OBJECTIVES: To (a) compare estimates of cost-related nonadherence using different measure definitions and (b) provide guidance for analyses of the effects of cost sharing on concurrent adherence.
METHODS: This is a retrospective cohort study of Medicare Part D beneficiaries aged 65 years and older who used multiple oral antidiabetics concurrently in 2008 and 2009. We compared patients with standard coverage, which contains cost-sharing requirements in deductible (100%), initial (25%), and coverage gap (100%) phases, to patients with a low-income subsidy (LIS) and minimal cost-sharing requirements. Data source was the IMS Health Longitudinal Prescription Database. Patients with standard coverage were propensity matched to controls with LIS coverage. Propensity score was developed using logistic regression to model likelihood of Part D standard enrollment, controlling for sociodemographic and health status characteristics. For analysis, 3 definitions were used for unadjusted and adjusted estimates of adherence: (1) patients adherent to All medications; (2) patients adherent on Average; and (3) patients adherent to Any medication. Analyses were conducted using the full study sample and then repeated in analytic subgroups where patients used (a) 1 or more costly branded oral antidiabetics or (b) inexpensive generics only.
RESULTS: We identified 12,771 propensity matched patients with Medicare Part D standard (N = 6,298) or LIS (N = 6,473) coverage who used oral antidiabetics in 2 or more of the same classes in 2008 and 2009. In this sample, estimates of the effects of cost sharing on concurrent adherence varied by measure definition, coverage type, and proportion of patients using more costly branded drugs. Adherence rates ranged from 37% (All: standard patients using 1+ branded) to 97% (Any: LIS using generics only). In adjusted estimates, standard patients using branded drugs had 0.63 (95% CI = 0.57-0.70) and 0.70 (95% CI = 0.63-0.77) times the odds of concurrent adherence using All and Average definitions, respectively. The Any subgroup was not significant (OR = 0.89, 95% CI = 0.87-1.17). Estimates also varied in the full-study sample (All: OR = 0.79, 95% CI = 0.74-0.85; Average: OR = 0.83, 95% CI = 0.77-0.89) and generics-only subgroup, although cost-sharing effects were smaller. The Any subgroup generated no significant estimates.

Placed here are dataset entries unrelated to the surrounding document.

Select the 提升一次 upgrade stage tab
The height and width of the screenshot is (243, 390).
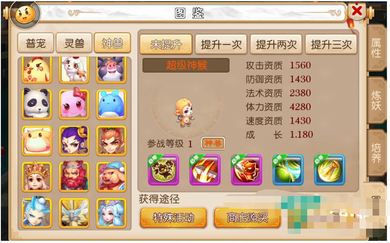click(x=221, y=44)
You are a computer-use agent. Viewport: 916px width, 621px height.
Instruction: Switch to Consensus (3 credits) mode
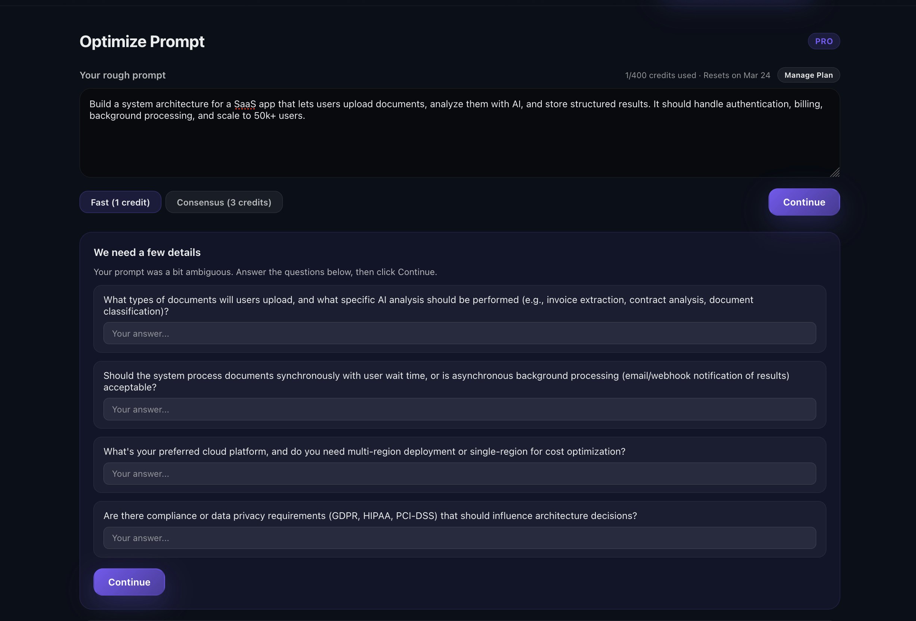point(224,202)
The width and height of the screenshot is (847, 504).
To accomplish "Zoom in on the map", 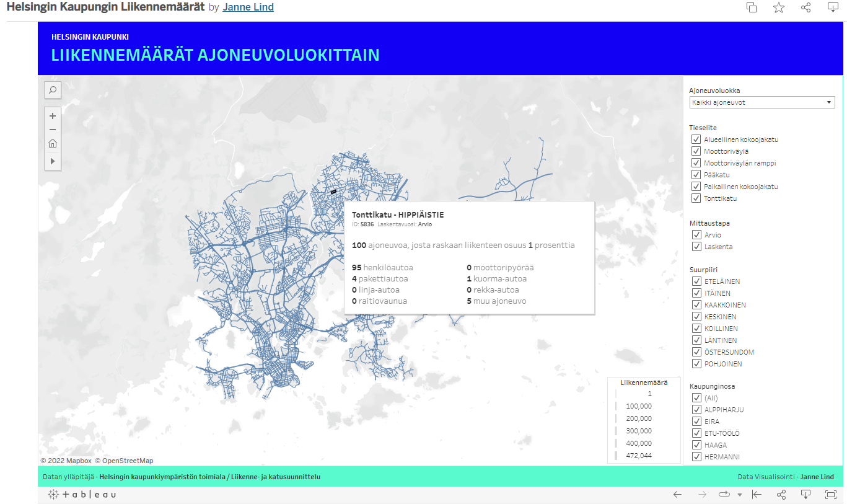I will [53, 116].
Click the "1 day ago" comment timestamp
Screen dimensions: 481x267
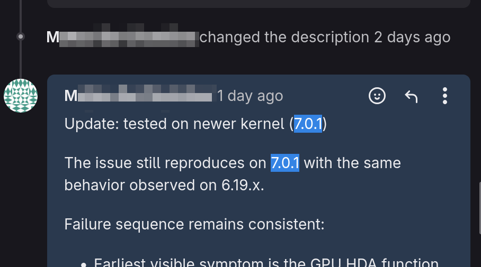click(x=250, y=96)
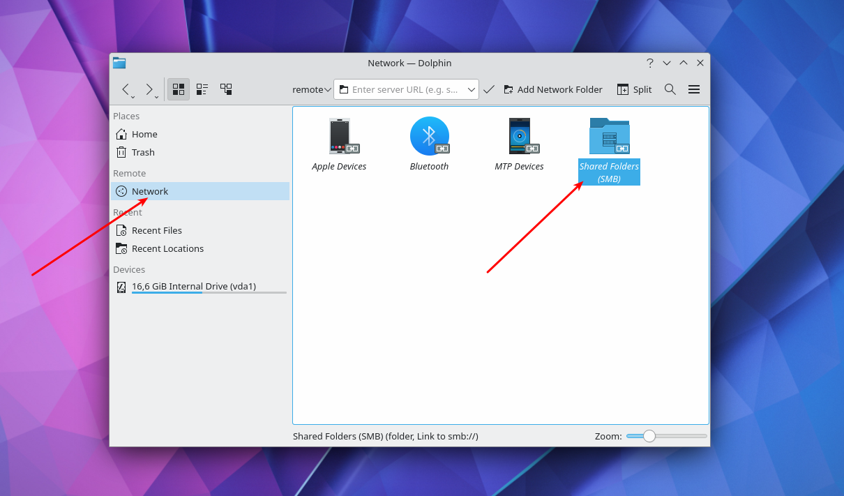The image size is (844, 496).
Task: Switch to Compact view mode
Action: (202, 89)
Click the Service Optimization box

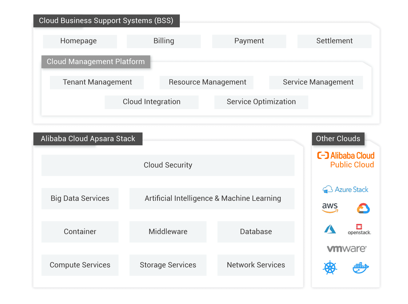pos(261,102)
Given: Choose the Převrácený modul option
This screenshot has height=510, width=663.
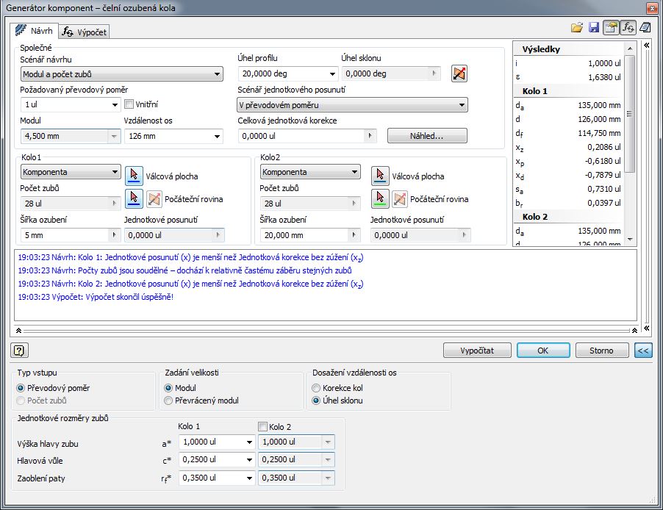Looking at the screenshot, I should coord(168,401).
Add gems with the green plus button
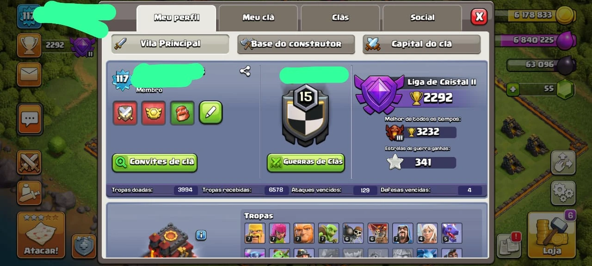 click(512, 89)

CONCLUSIONS: Different concurrent adherence measure definitions lead to markedly different findings of the effects of cost sharing on concurrent adherence, with All and Average subgroups sensitive to these effects. However, when more study patients use inexpensive generics, estimates of these effects on adherence to branded medications with higher cost-sharing requirements may be diluted. When selecting a measure definition, researchers, payers, and policy analysts should consider the range of medication prices patients face, use a measure sensitive to the effects of cost sharing on adherence, and perform subgroup analyses for patients prescribed more medications for which they must pay more, since these patients are most vulnerable to cost-related nonadherence.